Considérant que, comme l'ont à bon droit jugé les premiers juges, cette attitude de la commune, à la supposer fautive et de nature à engager la responsabilité de celle-ci sur un fondement autre que le contrat, ne peut être regardée comme ayant entraîné un préjudice distinct du préjudice financier s'élevant au montant de la caution non versée ; que, par suite, les conclusions susvisées doivent être rejetées ;

Considérant qu'il résulte de ce qui vient d'être dit que la CAISSE REGIONALE DE CREDIT AGRICOLE MUTUEL DE CHAMPAGNE-BOURGOGNE n'est pas fondée à soutenir que c'est à tort que, par son jugement du 20 mai 2010, le Tribunal administratif de Châlons-en-Champagne a rejeté sa demande tendant à la condamnation de la commune de La Chapelle Saint-Luc à lui payer à titre de dommages et intérêts la somme de 137 204,11 euros augmentée des intérêts légaux à compter du 22 avril 1997, ainsi que la somme de 5 000 euros à titre de dommages et intérêts ; que doivent être rejetées, par voie de conséquence, ses conclusions tendant au bénéfice des dispositions de l'article L. 761-1 du code de justice administrative ; qu'en revanche, il y a lieu, sur le fondement de ces dernières dispositions, de mettre à la charge de la CAISSE REGIONALE DE CREDIT AGRICOLE MUTUEL DE CHAMPAGNE-BOURGOGNE le paiement à la commune de La Chapelle Saint-Luc de la somme de 1 500 euros au titre des frais que celle-ci a exposés et non compris dans les dépens ;

D E C I D E :

Article 1er : La requête de la CAISSE REGIONALE DE CREDIT AGRICOLE MUTUEL DE CHAMPAGNE-BOURGOGNE est rejetée.

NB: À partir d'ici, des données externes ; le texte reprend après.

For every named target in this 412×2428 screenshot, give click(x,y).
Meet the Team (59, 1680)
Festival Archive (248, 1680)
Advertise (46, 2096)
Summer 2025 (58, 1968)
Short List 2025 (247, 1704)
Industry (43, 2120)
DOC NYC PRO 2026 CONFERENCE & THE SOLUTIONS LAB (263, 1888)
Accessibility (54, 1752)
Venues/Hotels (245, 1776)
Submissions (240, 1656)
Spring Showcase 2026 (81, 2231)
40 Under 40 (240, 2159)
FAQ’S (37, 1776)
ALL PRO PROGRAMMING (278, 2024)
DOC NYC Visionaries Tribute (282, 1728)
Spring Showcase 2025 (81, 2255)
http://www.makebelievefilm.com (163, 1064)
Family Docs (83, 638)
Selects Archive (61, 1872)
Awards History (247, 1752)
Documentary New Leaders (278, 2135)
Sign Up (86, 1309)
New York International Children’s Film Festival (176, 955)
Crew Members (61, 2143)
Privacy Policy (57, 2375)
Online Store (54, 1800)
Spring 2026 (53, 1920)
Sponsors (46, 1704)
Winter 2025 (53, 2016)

Article 2 : La CAISSE REGIONALE DE CREDIT AGRICOLE MUTUEL DE CHAMPAGNE-BOURGOGNE versera à la commune de La Chapelle Saint-Luc une somme de 1 500 euros au titre de l'article L. 761-1 du code de justice administrative.

Article 3 : Le présent arrêt sera notifié à la CAISSE REGIONALE DE CREDIT AGRICOLE MUTUEL DE CHAMPAGNE-BOURGOGNE et à la commune de La Chapelle Saint-Luc.